Looking Ahead: Outlook, Guidance, and Key Issues for Investors
Citing uncertainty around global trade, tariffs, and the timing of demand recovery, management did not offer formal forward guidance for the third quarter or the full fiscal year. In comments, leadership suggested some easing of quarterly pressures could come from new asset contributions and operating cost reductions. Dow’s plan to activate more than $6 billion in cash support actions by 2026 was reiterated, including cost reductions, asset sales, and spending discipline. Ongoing European asset reviews and potential further plant rationalizations were also highlighted. Beyond the current period, management underscored the company’s flexibility and integration, and its ability to shift supply chains in response to changing tariff regimes, but did not set specific targets for earnings or revenue recovery.

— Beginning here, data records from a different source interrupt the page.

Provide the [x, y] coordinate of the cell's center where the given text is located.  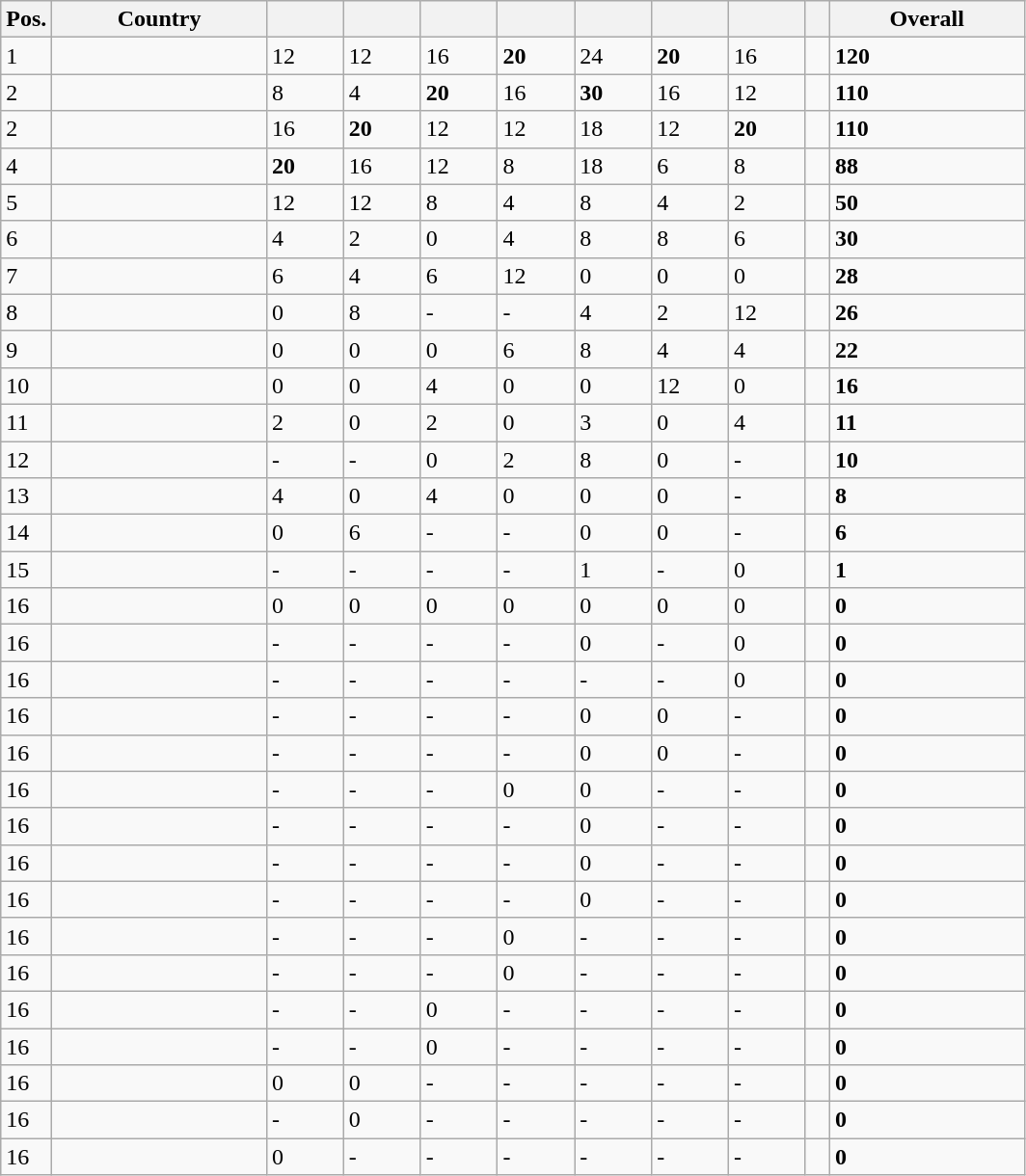
Overall [928, 19]
13 [27, 497]
Pos. [27, 19]
26 [928, 312]
88 [928, 166]
22 [928, 349]
3 [613, 422]
120 [928, 56]
15 [27, 570]
50 [928, 202]
14 [27, 533]
5 [27, 202]
7 [27, 276]
24 [613, 56]
28 [928, 276]
9 [27, 349]
Country [160, 19]
Find where the given text appears and provide that cell's center as (X, Y) coordinate. 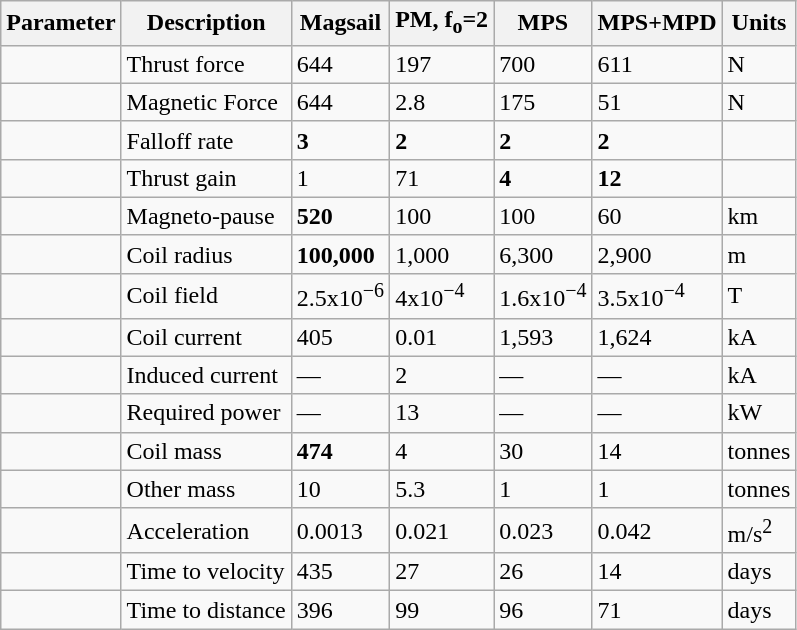
0.042 (657, 530)
m/s2 (759, 530)
197 (442, 64)
27 (442, 572)
0.023 (543, 530)
611 (657, 64)
Coil mass (206, 451)
Falloff rate (206, 140)
396 (340, 610)
Description (206, 23)
Other mass (206, 489)
Magnetic Force (206, 102)
96 (543, 610)
1,593 (543, 337)
Thrust gain (206, 178)
435 (340, 572)
Units (759, 23)
520 (340, 216)
Coil field (206, 296)
13 (442, 413)
405 (340, 337)
3 (340, 140)
10 (340, 489)
Time to distance (206, 610)
6,300 (543, 254)
km (759, 216)
Coil current (206, 337)
m (759, 254)
175 (543, 102)
4x10−4 (442, 296)
Parameter (61, 23)
26 (543, 572)
700 (543, 64)
PM, fo=2 (442, 23)
60 (657, 216)
0.01 (442, 337)
2.5x10−6 (340, 296)
474 (340, 451)
30 (543, 451)
Acceleration (206, 530)
0.021 (442, 530)
kW (759, 413)
100,000 (340, 254)
12 (657, 178)
1.6x10−4 (543, 296)
Coil radius (206, 254)
MPS (543, 23)
99 (442, 610)
51 (657, 102)
Induced current (206, 375)
3.5x10−4 (657, 296)
1,624 (657, 337)
2.8 (442, 102)
Time to velocity (206, 572)
T (759, 296)
MPS+MPD (657, 23)
Thrust force (206, 64)
0.0013 (340, 530)
Required power (206, 413)
Magsail (340, 23)
Magneto-pause (206, 216)
1,000 (442, 254)
5.3 (442, 489)
2,900 (657, 254)
Provide the [X, Y] coordinate of the cell's center where the given text is located.  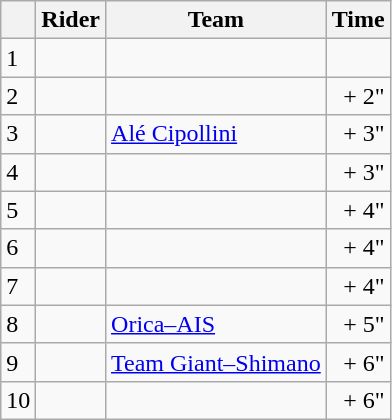
1 [18, 58]
6 [18, 248]
2 [18, 96]
+ 5" [358, 324]
10 [18, 400]
4 [18, 172]
3 [18, 134]
Rider [71, 20]
5 [18, 210]
+ 2" [358, 96]
8 [18, 324]
Team Giant–Shimano [216, 362]
Time [358, 20]
Orica–AIS [216, 324]
7 [18, 286]
Alé Cipollini [216, 134]
9 [18, 362]
Team [216, 20]
Output the (x, y) coordinate of the center of the cell containing the given text.  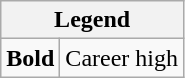
Bold (30, 58)
Legend (92, 20)
Career high (122, 58)
For the text-containing cell, return its midpoint in (x, y) coordinate format. 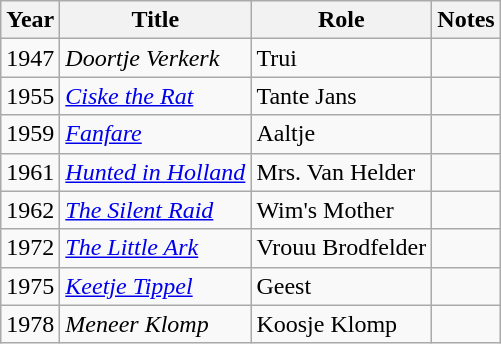
Keetje Tippel (156, 286)
Koosje Klomp (342, 324)
Year (30, 20)
1962 (30, 210)
Doortje Verkerk (156, 58)
Ciske the Rat (156, 96)
1947 (30, 58)
Aaltje (342, 134)
Notes (466, 20)
Trui (342, 58)
Mrs. Van Helder (342, 172)
Wim's Mother (342, 210)
1955 (30, 96)
Fanfare (156, 134)
The Little Ark (156, 248)
The Silent Raid (156, 210)
Geest (342, 286)
1959 (30, 134)
Meneer Klomp (156, 324)
1975 (30, 286)
Vrouu Brodfelder (342, 248)
1972 (30, 248)
Role (342, 20)
Title (156, 20)
Tante Jans (342, 96)
1961 (30, 172)
Hunted in Holland (156, 172)
1978 (30, 324)
Provide the (X, Y) coordinate of the cell's center where the given text is located.  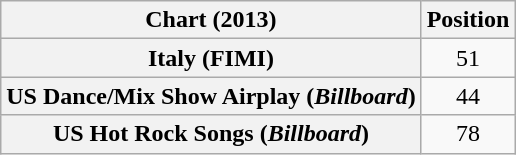
78 (468, 134)
US Dance/Mix Show Airplay (Billboard) (211, 96)
US Hot Rock Songs (Billboard) (211, 134)
Position (468, 20)
51 (468, 58)
Italy (FIMI) (211, 58)
Chart (2013) (211, 20)
44 (468, 96)
Return [X, Y] of the center of cell containing provided text 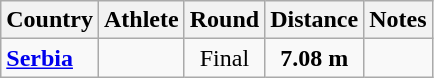
Country [50, 20]
Serbia [50, 58]
Final [224, 58]
Athlete [141, 20]
Notes [398, 20]
7.08 m [314, 58]
Round [224, 20]
Distance [314, 20]
Output the [x, y] coordinate of the center of the cell containing the given text.  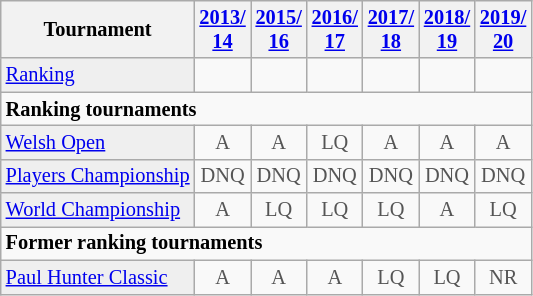
NR [503, 277]
World Championship [98, 210]
2013/14 [222, 29]
2018/19 [447, 29]
Tournament [98, 29]
Ranking tournaments [266, 109]
Players Championship [98, 176]
2019/20 [503, 29]
Ranking [98, 75]
Welsh Open [98, 142]
2016/17 [335, 29]
Former ranking tournaments [266, 243]
2015/16 [279, 29]
2017/18 [391, 29]
Paul Hunter Classic [98, 277]
Provide the (X, Y) coordinate of the cell's center where the given text is located.  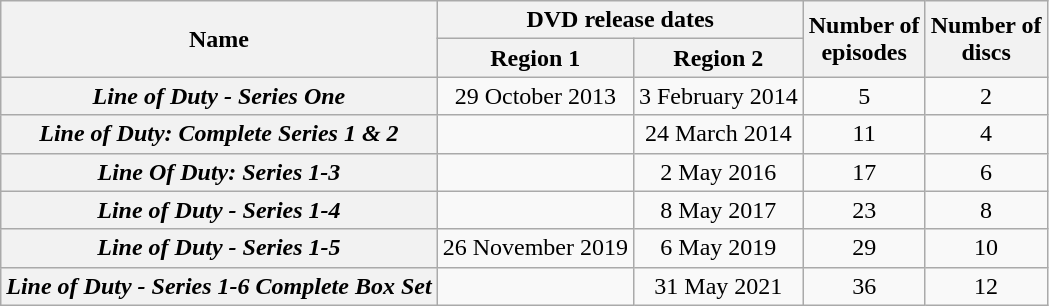
Line Of Duty: Series 1-3 (219, 172)
Region 1 (535, 58)
Line of Duty - Series 1-5 (219, 248)
3 February 2014 (718, 96)
31 May 2021 (718, 286)
12 (986, 286)
8 (986, 210)
17 (864, 172)
Line of Duty - Series 1-6 Complete Box Set (219, 286)
29 (864, 248)
36 (864, 286)
Region 2 (718, 58)
24 March 2014 (718, 134)
6 (986, 172)
Line of Duty - Series One (219, 96)
Number ofepisodes (864, 39)
2 May 2016 (718, 172)
11 (864, 134)
DVD release dates (620, 20)
2 (986, 96)
Name (219, 39)
Number ofdiscs (986, 39)
26 November 2019 (535, 248)
Line of Duty - Series 1-4 (219, 210)
Line of Duty: Complete Series 1 & 2 (219, 134)
4 (986, 134)
5 (864, 96)
6 May 2019 (718, 248)
23 (864, 210)
8 May 2017 (718, 210)
10 (986, 248)
29 October 2013 (535, 96)
Output the (X, Y) coordinate of the center of the cell containing the given text.  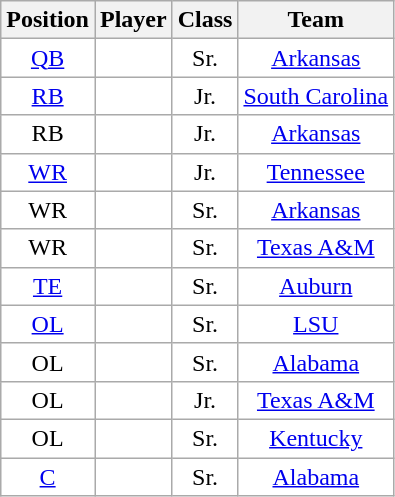
Tennessee (316, 172)
Kentucky (316, 438)
Team (316, 20)
Player (133, 20)
Class (205, 20)
LSU (316, 324)
Auburn (316, 286)
Position (48, 20)
TE (48, 286)
South Carolina (316, 96)
QB (48, 58)
C (48, 477)
Pinpoint the cell where the given text exists, returning its [x, y] midpoint coordinate. 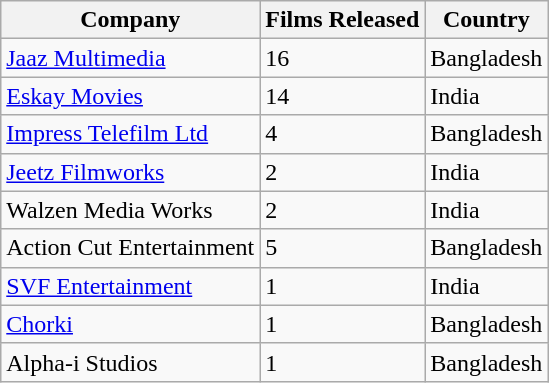
Walzen Media Works [130, 210]
SVF Entertainment [130, 286]
Jaaz Multimedia [130, 58]
Films Released [342, 20]
16 [342, 58]
4 [342, 134]
Country [486, 20]
14 [342, 96]
5 [342, 248]
Chorki [130, 324]
Alpha-i Studios [130, 362]
Impress Telefilm Ltd [130, 134]
Jeetz Filmworks [130, 172]
Eskay Movies [130, 96]
Company [130, 20]
Action Cut Entertainment [130, 248]
Determine the (X, Y) coordinate at the center of the cell enclosing the given text.  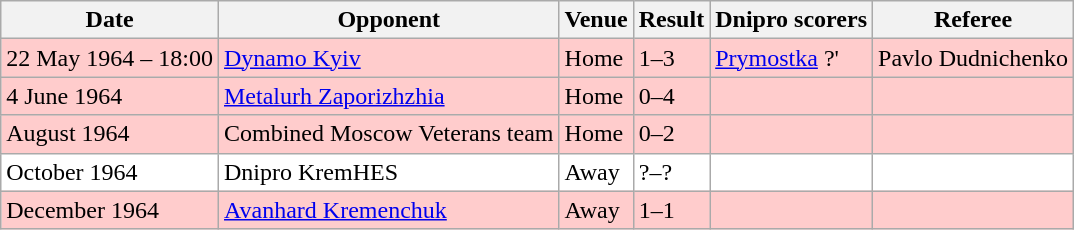
Avanhard Kremenchuk (388, 210)
August 1964 (110, 134)
Venue (596, 20)
?–? (671, 172)
Combined Moscow Veterans team (388, 134)
22 May 1964 – 18:00 (110, 58)
December 1964 (110, 210)
4 June 1964 (110, 96)
Metalurh Zaporizhzhia (388, 96)
Prymostka ?' (792, 58)
Opponent (388, 20)
0–2 (671, 134)
Pavlo Dudnichenko (974, 58)
Dynamo Kyiv (388, 58)
Date (110, 20)
Result (671, 20)
October 1964 (110, 172)
1–1 (671, 210)
Dnipro scorers (792, 20)
1–3 (671, 58)
0–4 (671, 96)
Dnipro KremHES (388, 172)
Referee (974, 20)
Determine the [x, y] coordinate at the center of the cell enclosing the given text.  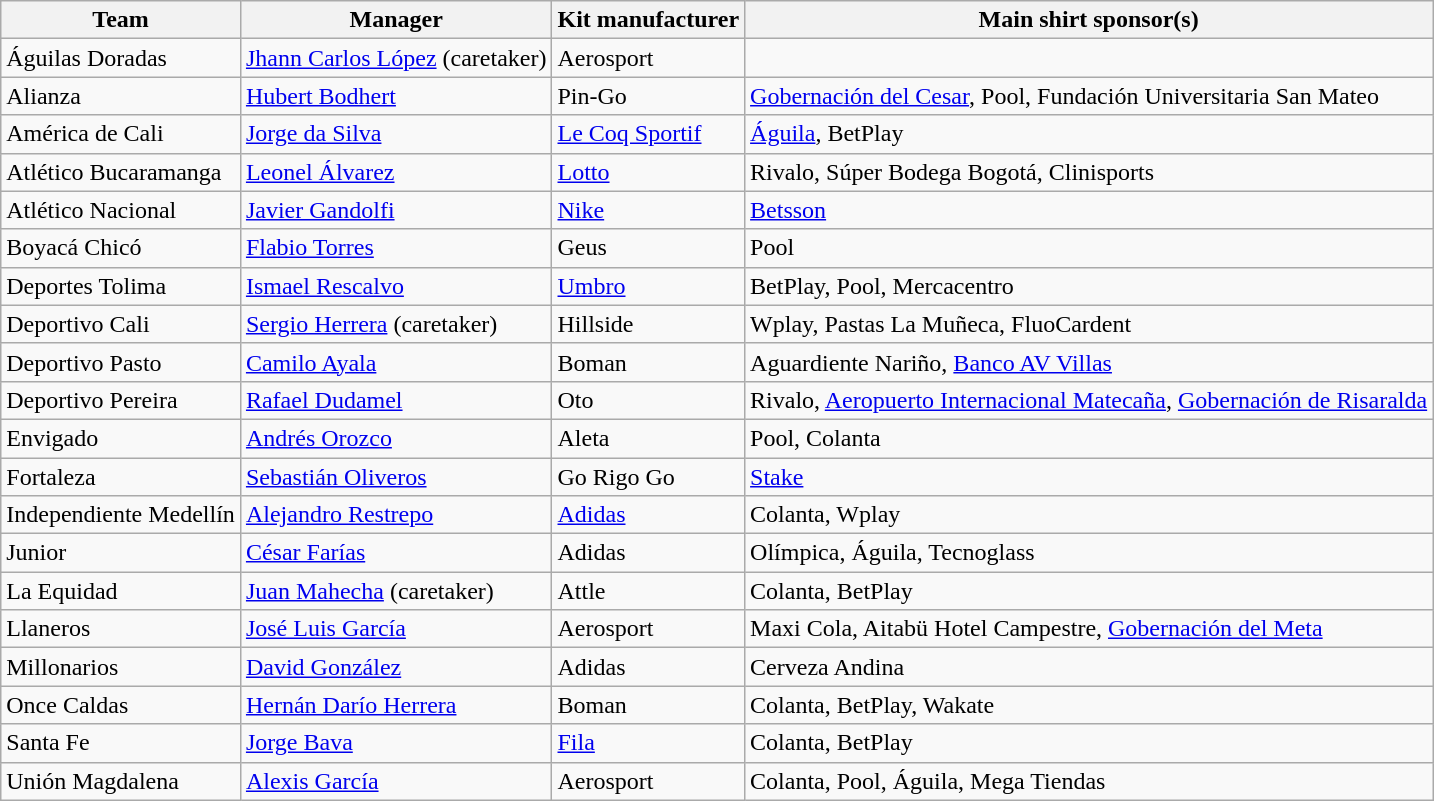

Investors are encouraged to track several critical issues over the coming quarters: the pace at which global demand for chemicals and plastics recovers, success in shifting the portfolio away from structurally uncompetitive assets, execution on promised cost reduction measures, and any adjustments to the dividend. Regulatory and trade developments, especially related to tariffs, also hold short-term consequences for the company’s performance.
Revenue and net income presented using U.S. generally accepted accounting principles (GAAP) unless otherwise noted.